**Texte fourni:**
%%
Quoiqu’il en soit, j’ai vraiment apprécié cet album qui répond à mes attentes. Les pistes s’affinent, l’enquête se peaufine, le rythme est là et l’alternance passé/présent offre un bon équilibre entre la rigueur des policiers et les délires de Polza.
Au niveau graphique, on navigue bien. Passages muets ou plus loquaces, pleines pages pour contempler ou découpe des planches plus sèches (en cases) pour illustrer les temps d’enquête… il n’y a pas d’ennui, jamais de lassitude et beaucoup d’originalité dans la construction de l’album. Les longs monologues de Polza et la présence récurrente de ses « Blast », sorte d’excursions mentales dans un monde imaginaire où les lois du temps et de la pesanteur s’évanouissent au profit de la plénitude, ont un très bon rendu. Le travail de Larcenet est aboutit, on est aux premières loges pour profiter et ressentir ce sentiment de plénitude (accomplissement) décrit par Polza, je pense que l’utilisation de véritables dessins d’enfants sur ces passages y joue pour beaucoup (pas de codes particuliers, de la simplicité, il y a là quelque chose de naturel à ces états de transe). Enfin, de nouvelles touches de couleurs, plus structurées cette fois, font leur apparition et créent une troisième ambiance teintée d’ocres et de rouilles : celle des souvenirs d’enfance de Polza, sorte de mémoire corporelle et émotive, qui matérialisent tout un lot d’émotions et d’impressions non maitrisées/intellectualisées par Polza. J’aime beaucoup cette manière bestiale (car corporelle) de parler de son intimité, de son vécu. J’aime beaucoup cette grosse carcasse fragile et la manière qu’il a de refuser son besoin de reconnaissance et d’affection.
Une lecture que je partage avec Mango et les participants aux
Les entretiens : Manu Larcenet parle du tome 2 de Blast, entretien avec Manu Larcenet mis en ligne sur Bedeo.
J’ai partagé cette lecture avec Choco, je vous invite à découvrir son avis.
Écouter l’entretien avec Manu Larcenet diffusé le 29 avril 2011 sur France Inter.
EDIT : émission Un monde de Bulles du 6 mai 2011.
L’avis d’Yvan et de Sébastien Naeco.
%%
**Données fournies:**
%%
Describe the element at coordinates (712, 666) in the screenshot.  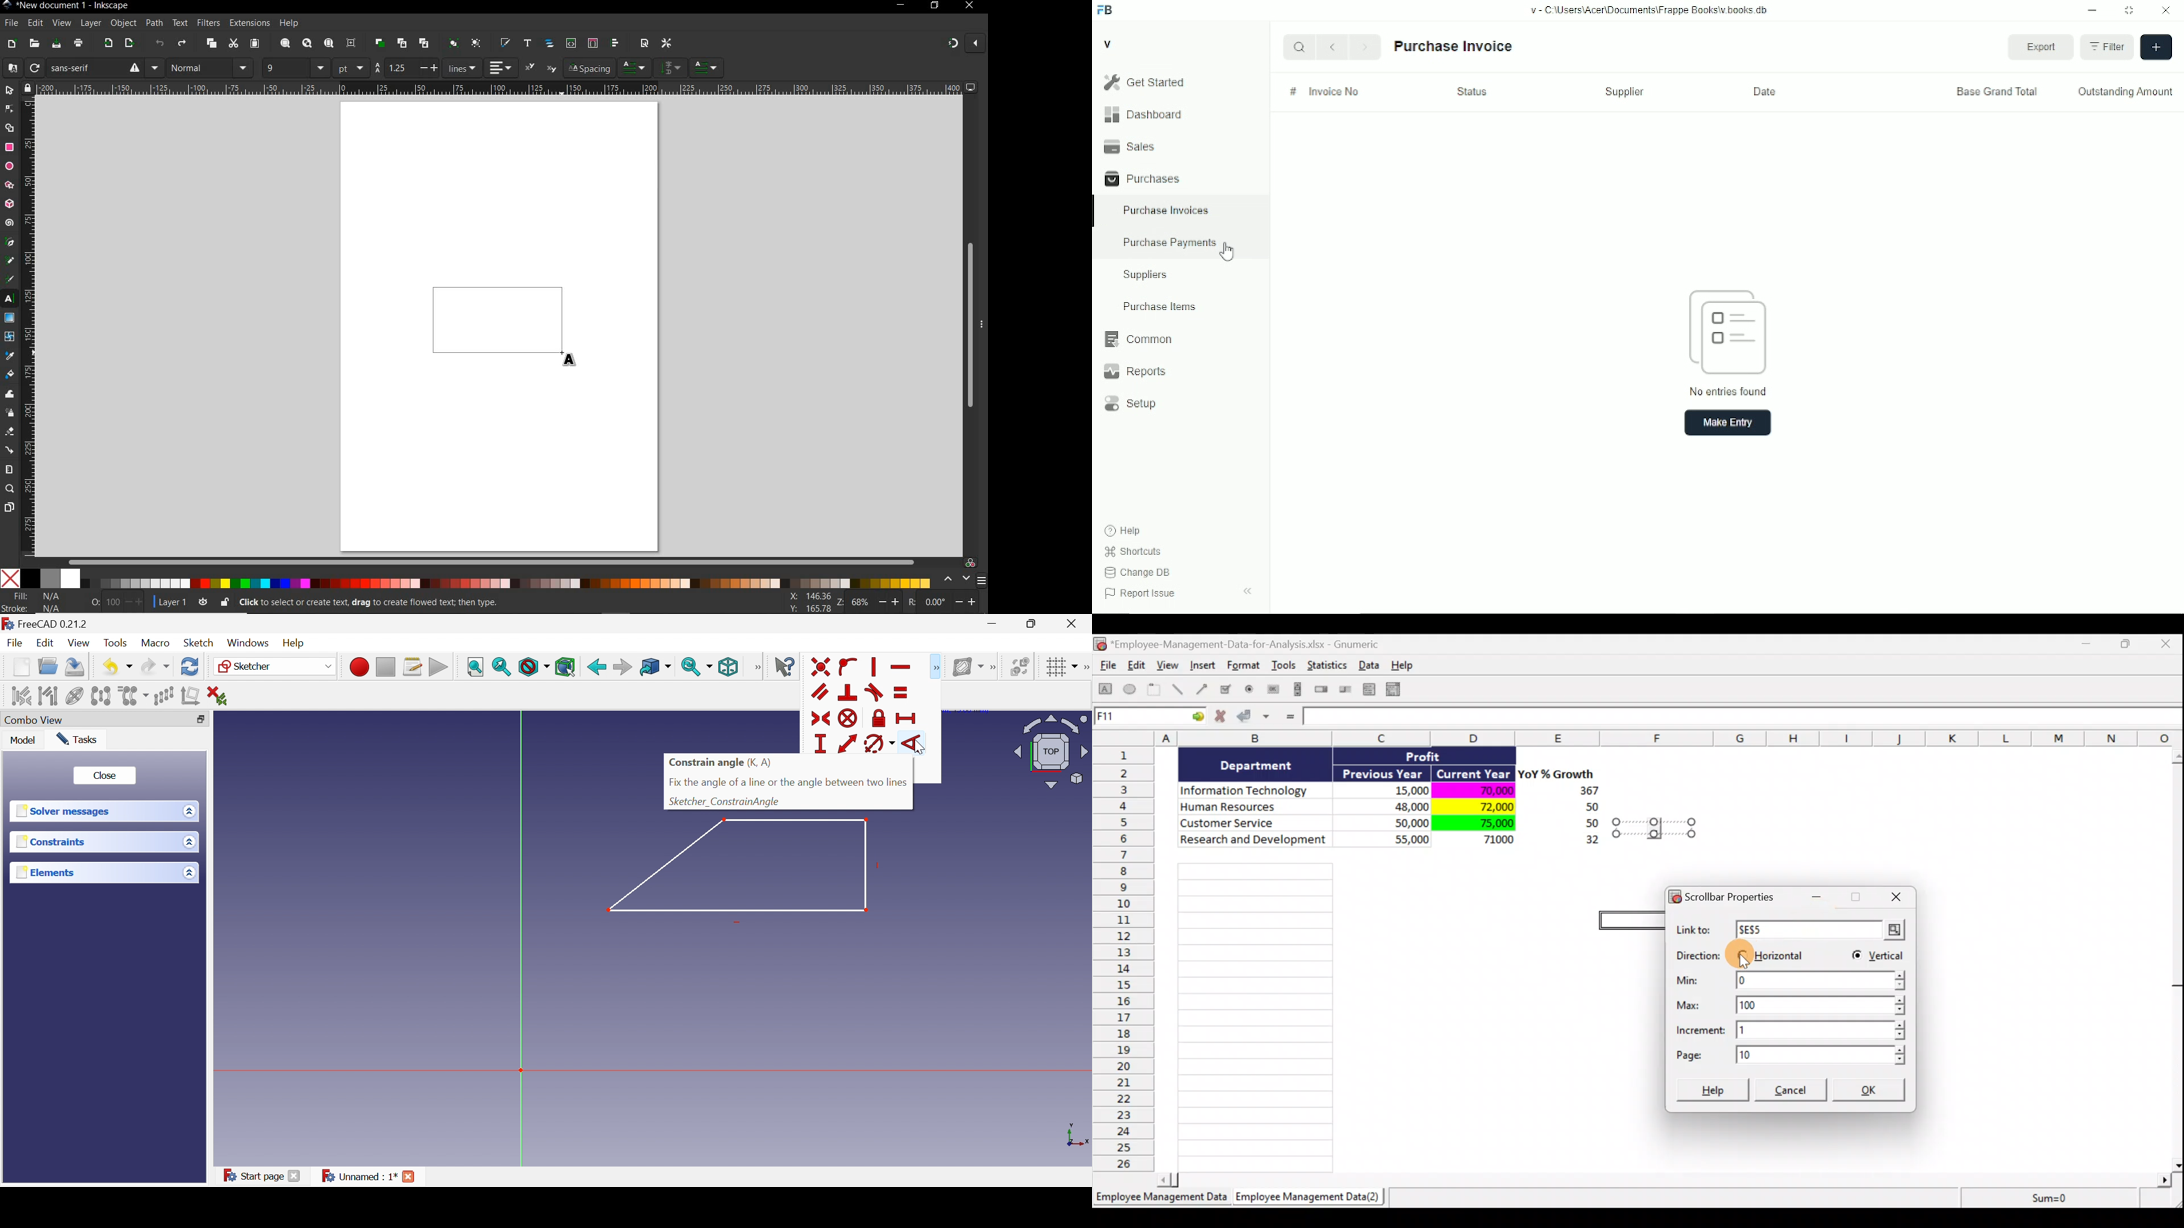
%%
**Objectif:** Pouvez-vous reproduire mot pour mot, dans la critique de Blast ci-dessus, tout ce qui va de « Écouter l’entretien avec » jusqu'à « de Sébastien Naeco. » ?

**Résultat attendu:**
Écouter l’entretien avec Manu Larcenet diffusé le 29 avril 2011 sur France Inter.
EDIT : émission Un monde de Bulles du 6 mai 2011.
L’avis d’Yvan et de Sébastien Naeco.